◆ YOUR GOAL: Copy out all of the entries below without any change.
*** Opening INPUT RECORDS ***
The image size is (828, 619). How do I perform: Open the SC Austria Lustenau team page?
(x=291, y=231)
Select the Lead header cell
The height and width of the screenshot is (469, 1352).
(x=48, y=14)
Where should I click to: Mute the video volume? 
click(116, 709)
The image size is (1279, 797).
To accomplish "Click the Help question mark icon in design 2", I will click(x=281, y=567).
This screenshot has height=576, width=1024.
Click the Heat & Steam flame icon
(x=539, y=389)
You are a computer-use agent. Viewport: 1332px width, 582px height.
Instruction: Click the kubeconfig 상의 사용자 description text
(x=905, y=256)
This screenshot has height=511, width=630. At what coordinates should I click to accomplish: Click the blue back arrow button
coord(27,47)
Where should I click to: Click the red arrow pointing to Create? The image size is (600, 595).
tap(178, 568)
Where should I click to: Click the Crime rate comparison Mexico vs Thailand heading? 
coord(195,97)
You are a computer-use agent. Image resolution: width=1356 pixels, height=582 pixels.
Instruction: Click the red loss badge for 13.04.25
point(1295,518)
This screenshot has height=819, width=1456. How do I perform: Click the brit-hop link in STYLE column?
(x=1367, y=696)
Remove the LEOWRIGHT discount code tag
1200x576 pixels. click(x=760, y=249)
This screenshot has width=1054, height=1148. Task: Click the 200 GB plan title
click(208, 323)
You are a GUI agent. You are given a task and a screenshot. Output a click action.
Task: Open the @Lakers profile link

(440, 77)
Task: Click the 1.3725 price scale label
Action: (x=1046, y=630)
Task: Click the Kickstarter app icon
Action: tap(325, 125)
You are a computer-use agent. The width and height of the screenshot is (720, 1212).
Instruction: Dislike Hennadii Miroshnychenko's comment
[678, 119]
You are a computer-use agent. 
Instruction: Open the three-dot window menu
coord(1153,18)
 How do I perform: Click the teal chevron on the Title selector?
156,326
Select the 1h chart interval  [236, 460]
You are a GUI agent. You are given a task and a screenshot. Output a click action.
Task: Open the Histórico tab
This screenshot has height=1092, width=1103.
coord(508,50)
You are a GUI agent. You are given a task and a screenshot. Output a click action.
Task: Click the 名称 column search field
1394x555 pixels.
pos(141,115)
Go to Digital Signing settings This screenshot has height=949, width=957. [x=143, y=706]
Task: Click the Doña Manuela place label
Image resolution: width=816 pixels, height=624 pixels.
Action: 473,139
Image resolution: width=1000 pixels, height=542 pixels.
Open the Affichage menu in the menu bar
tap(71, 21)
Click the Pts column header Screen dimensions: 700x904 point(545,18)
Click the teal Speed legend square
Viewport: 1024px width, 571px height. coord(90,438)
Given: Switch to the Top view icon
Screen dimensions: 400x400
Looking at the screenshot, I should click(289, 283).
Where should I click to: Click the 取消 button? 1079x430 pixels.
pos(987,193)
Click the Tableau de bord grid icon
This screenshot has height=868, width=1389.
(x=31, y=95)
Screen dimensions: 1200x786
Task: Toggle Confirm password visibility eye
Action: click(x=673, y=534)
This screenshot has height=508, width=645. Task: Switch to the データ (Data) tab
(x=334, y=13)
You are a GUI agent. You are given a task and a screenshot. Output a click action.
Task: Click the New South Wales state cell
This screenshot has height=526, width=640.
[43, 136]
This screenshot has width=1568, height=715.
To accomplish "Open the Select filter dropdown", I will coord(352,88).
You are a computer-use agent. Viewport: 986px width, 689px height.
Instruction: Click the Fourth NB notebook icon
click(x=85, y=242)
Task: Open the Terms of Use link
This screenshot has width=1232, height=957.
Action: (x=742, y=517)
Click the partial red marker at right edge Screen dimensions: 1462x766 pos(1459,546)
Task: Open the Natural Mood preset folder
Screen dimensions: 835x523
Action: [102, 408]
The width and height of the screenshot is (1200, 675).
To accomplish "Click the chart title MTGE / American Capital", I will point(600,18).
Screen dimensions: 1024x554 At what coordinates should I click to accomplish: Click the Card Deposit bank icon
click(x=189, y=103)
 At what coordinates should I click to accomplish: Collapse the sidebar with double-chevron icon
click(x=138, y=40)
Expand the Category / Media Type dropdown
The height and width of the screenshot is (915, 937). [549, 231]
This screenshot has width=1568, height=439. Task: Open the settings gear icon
*** Closing INPUT RECORDS ***
◆ RESPONSE BELOW:
The image size is (828, 619). How do I perform: Open the SC Austria Lustenau team page?
(x=291, y=231)
Select the Lead header cell
The height and width of the screenshot is (469, 1352).
(x=48, y=14)
Where should I click to: Mute the video volume? 
click(116, 709)
The image size is (1279, 797).
To accomplish "Click the Help question mark icon in design 2", I will click(x=281, y=567).
This screenshot has height=576, width=1024.
Click the Heat & Steam flame icon
(x=539, y=389)
You are a computer-use agent. Viewport: 1332px width, 582px height.
Instruction: Click the kubeconfig 상의 사용자 description text
(x=905, y=256)
This screenshot has height=511, width=630. At what coordinates should I click to accomplish: Click the blue back arrow button
coord(27,47)
Where should I click to: Click the red arrow pointing to Create? The image size is (600, 595).
tap(178, 568)
Where should I click to: Click the Crime rate comparison Mexico vs Thailand heading? 
coord(195,97)
You are a computer-use agent. Image resolution: width=1356 pixels, height=582 pixels.
Instruction: Click the red loss badge for 13.04.25
point(1295,518)
This screenshot has height=819, width=1456. How do I perform: Click the brit-hop link in STYLE column?
(x=1367, y=696)
Remove the LEOWRIGHT discount code tag
1200x576 pixels. click(x=760, y=249)
This screenshot has width=1054, height=1148. Task: Click the 200 GB plan title
click(208, 323)
You are a GUI agent. You are given a task and a screenshot. Output a click action.
Task: Open the @Lakers profile link

(440, 77)
Task: Click the 1.3725 price scale label
Action: (x=1046, y=630)
Task: Click the Kickstarter app icon
Action: tap(325, 125)
You are a computer-use agent. The width and height of the screenshot is (720, 1212).
Instruction: Dislike Hennadii Miroshnychenko's comment
[678, 119]
You are a computer-use agent. 
Instruction: Open the three-dot window menu
coord(1153,18)
 How do I perform: Click the teal chevron on the Title selector?
156,326
Select the 1h chart interval  [236, 460]
You are a GUI agent. You are given a task and a screenshot. Output a click action.
Task: Open the Histórico tab
This screenshot has height=1092, width=1103.
coord(508,50)
You are a GUI agent. You are given a task and a screenshot. Output a click action.
Task: Click the 名称 column search field
1394x555 pixels.
pos(141,115)
Go to Digital Signing settings This screenshot has height=949, width=957. [x=143, y=706]
Task: Click the Doña Manuela place label
Image resolution: width=816 pixels, height=624 pixels.
Action: 473,139
Image resolution: width=1000 pixels, height=542 pixels.
Open the Affichage menu in the menu bar
tap(71, 21)
Click the Pts column header Screen dimensions: 700x904 point(545,18)
Click the teal Speed legend square
Viewport: 1024px width, 571px height. coord(90,438)
Given: Switch to the Top view icon
Screen dimensions: 400x400
Looking at the screenshot, I should click(289, 283).
Where should I click to: Click the 取消 button? 1079x430 pixels.
pos(987,193)
Click the Tableau de bord grid icon
This screenshot has height=868, width=1389.
(x=31, y=95)
Screen dimensions: 1200x786
Task: Toggle Confirm password visibility eye
Action: click(x=673, y=534)
This screenshot has height=508, width=645. Task: Switch to the データ (Data) tab
(x=334, y=13)
You are a GUI agent. You are given a task and a screenshot. Output a click action.
Task: Click the New South Wales state cell
This screenshot has height=526, width=640.
[43, 136]
This screenshot has width=1568, height=715.
To accomplish "Open the Select filter dropdown", I will coord(352,88).
You are a computer-use agent. Viewport: 986px width, 689px height.
Instruction: Click the Fourth NB notebook icon
click(x=85, y=242)
Task: Open the Terms of Use link
This screenshot has width=1232, height=957.
Action: (x=742, y=517)
Click the partial red marker at right edge Screen dimensions: 1462x766 pos(1459,546)
Task: Open the Natural Mood preset folder
Screen dimensions: 835x523
Action: [102, 408]
The width and height of the screenshot is (1200, 675).
To accomplish "Click the chart title MTGE / American Capital", I will point(600,18).
Screen dimensions: 1024x554 At what coordinates should I click to accomplish: Click the Card Deposit bank icon
click(x=189, y=103)
 At what coordinates should I click to accomplish: Collapse the sidebar with double-chevron icon
click(x=138, y=40)
Expand the Category / Media Type dropdown
The height and width of the screenshot is (915, 937). [549, 231]
This screenshot has width=1568, height=439. Task: Open the settings gear icon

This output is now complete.